As a growing source of influence in Africa, the Catholic Church is obligated to weigh the continent’s difficulties with special care. Thus it was dismaying when Pope Benedict XVI, en route to a week’s visit there last month, said that condoms were not the answer to Africa’s AIDS epidemic; in fact, distributing condoms “increases the problem.”

… Condoms’ effectiveness in reducing the spread of AIDS has been documented by numerous studies. …

The Catholic Church’s longstanding ban on contraception is widely known, and includes condoms. That the pope would offer his first public endorsement of this doctrine during a visit to Africa was, at best, poor timing. At worst, it was a harsh denial of reality. Public health workers who have struggled to promote condom use will now have to work harder. Many Africans, particularly those who are poor or uneducated, are apt to take this powerful man’s words to heart.
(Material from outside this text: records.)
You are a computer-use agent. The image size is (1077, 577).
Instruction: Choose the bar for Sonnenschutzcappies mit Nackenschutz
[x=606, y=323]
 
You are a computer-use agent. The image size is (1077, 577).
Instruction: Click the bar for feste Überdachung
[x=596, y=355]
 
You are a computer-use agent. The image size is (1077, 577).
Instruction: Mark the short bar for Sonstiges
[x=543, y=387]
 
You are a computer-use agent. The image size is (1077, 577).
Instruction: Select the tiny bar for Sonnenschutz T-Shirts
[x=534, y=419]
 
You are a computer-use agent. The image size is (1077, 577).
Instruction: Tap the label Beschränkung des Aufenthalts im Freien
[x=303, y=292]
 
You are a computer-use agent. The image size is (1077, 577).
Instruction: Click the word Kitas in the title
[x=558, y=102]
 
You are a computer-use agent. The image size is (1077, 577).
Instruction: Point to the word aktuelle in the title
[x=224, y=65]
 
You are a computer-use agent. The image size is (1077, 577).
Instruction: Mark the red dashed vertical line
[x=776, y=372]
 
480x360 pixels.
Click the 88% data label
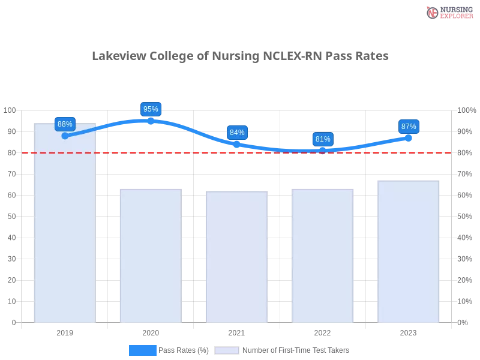(x=65, y=124)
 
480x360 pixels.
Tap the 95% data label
(x=151, y=109)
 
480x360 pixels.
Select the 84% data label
(x=237, y=133)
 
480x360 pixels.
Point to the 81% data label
(x=323, y=139)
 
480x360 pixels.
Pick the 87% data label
(x=409, y=127)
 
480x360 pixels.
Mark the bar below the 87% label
(x=408, y=251)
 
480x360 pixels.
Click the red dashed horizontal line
(x=180, y=152)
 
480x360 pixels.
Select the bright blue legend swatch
(x=142, y=350)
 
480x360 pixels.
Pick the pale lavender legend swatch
(x=227, y=350)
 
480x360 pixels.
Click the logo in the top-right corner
(x=448, y=12)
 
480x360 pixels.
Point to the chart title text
(x=240, y=56)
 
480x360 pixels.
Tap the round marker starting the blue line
(x=65, y=136)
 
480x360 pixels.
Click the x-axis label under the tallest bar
(x=65, y=332)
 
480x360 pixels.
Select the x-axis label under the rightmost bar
(x=408, y=331)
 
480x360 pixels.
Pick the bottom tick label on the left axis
(x=13, y=322)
While Catholic populations are shrinking elsewhere, they have been growing impressively in Africa. The Vatican says that Catholics now are 17 percent of Africa’s population, up from 12 percent about 20 years ago. The Church thus has an unusual opportunity to lead. It can make a profound difference in the struggle to contain AIDS, as much by what it does not say as what it says. Unfortunately, Pope Benedict’s criticism of condoms, and preference for self-restraint, ignores the need to deal as pragmatically as possible with the crisis at hand.